Would young people wielding guns in Erie think twice about the physical and emotional damage they are inflicting on their families and friends — as well as the dangers they impose upon themselves — if they had a firsthand view of a hospital trauma team working to save a shooting victim’s life?

In Philadelphia, teenagers watch in silence as a young man volunteers to lie down on a stretcher at Temple University Hospital. After the teenager is in place, a trauma surgeon matter-of-factly explains that this is the same stretcher where doctors scrambled to treat Lamont Adams after he was shot more than a dozen times outside his grandmother’s house.

The trauma doctor shows where the bullets hit the teenager, who was known for his bright smile and sense of humor. Now he is remembered as one of Philadelphia’s many victims of gun violence. Shortly after being rushed to the emergency room, he died, three months before his 17th birthday

His grandmother, Jenny Clark, did not want Lamont’s death to be in vain.

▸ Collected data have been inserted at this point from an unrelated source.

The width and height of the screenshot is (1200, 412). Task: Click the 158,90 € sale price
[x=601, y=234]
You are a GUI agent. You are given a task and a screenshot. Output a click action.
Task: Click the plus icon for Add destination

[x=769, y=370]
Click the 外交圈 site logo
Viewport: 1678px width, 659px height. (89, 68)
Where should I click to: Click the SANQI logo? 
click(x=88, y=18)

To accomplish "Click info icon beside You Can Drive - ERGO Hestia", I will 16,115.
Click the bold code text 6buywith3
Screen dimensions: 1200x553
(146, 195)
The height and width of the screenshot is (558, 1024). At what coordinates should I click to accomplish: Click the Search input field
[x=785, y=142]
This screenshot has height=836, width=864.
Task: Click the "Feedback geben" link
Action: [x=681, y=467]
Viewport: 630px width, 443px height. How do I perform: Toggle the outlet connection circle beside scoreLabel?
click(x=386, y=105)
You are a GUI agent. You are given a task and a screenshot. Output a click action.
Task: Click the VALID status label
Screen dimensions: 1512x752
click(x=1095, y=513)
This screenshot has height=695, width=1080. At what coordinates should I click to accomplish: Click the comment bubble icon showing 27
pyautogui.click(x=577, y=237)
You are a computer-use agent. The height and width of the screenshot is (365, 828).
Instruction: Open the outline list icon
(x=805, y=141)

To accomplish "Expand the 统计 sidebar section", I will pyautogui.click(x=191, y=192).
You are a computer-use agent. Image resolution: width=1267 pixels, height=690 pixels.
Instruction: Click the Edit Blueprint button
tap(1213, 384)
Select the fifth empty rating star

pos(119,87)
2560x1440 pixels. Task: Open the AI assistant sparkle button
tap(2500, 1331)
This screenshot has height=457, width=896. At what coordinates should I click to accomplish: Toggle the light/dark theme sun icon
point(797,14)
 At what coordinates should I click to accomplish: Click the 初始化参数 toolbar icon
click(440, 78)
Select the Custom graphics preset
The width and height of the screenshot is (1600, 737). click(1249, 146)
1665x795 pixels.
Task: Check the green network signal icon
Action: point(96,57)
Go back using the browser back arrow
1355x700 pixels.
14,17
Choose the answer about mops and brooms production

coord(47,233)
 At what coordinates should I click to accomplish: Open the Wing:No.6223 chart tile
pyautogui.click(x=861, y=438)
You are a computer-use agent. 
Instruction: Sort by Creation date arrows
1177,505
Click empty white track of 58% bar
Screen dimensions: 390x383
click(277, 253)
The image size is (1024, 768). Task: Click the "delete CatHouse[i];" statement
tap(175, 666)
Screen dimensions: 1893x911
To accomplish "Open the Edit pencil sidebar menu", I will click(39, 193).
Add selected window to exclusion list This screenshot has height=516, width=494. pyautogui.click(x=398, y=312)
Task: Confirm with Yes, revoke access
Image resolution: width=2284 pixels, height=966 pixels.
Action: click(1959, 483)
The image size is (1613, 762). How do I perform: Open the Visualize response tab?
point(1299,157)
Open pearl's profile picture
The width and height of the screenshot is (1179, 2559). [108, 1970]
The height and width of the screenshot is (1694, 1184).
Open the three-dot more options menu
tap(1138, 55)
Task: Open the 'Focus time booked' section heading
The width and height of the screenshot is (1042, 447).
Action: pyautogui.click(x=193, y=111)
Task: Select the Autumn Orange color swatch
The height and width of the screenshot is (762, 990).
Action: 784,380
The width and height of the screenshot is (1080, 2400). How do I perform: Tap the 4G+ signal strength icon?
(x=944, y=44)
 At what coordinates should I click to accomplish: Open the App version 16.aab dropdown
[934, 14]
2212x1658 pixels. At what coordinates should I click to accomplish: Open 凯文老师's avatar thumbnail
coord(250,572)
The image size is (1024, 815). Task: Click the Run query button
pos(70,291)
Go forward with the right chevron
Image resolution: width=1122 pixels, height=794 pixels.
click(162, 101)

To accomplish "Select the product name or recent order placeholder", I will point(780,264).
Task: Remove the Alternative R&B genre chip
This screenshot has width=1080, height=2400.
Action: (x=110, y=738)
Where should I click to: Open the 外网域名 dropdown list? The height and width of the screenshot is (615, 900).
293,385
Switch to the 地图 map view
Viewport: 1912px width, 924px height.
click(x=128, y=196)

She cooperated with Temple University to help create Cradle to Grave, which tells Lamont’s story and lets young people step into his shoes by lying down on that hospital stretcher. ...

In Philadelphia, gun wounds are so common that several years ago, the Philadelphia Daily News reported that military doctors came to the Hospital of the University of Pennsylvania to learn better methods to care for wounded soldiers. “It’s a little sad that my hometown is proving to be an urban battlefield,” Dr. Pat Riley, the hospital’s chief of trauma, said at the time.

Of nine homicide victims in the city of Erie in 2014, eight were shot, including Tyshaun Thrower, 20. He was killed Oct. 24 at East 22nd and Holland streets. Many more people are treated at local hospitals for gunshot wounds that harden their youthful hearts and break the hearts of their loved ones.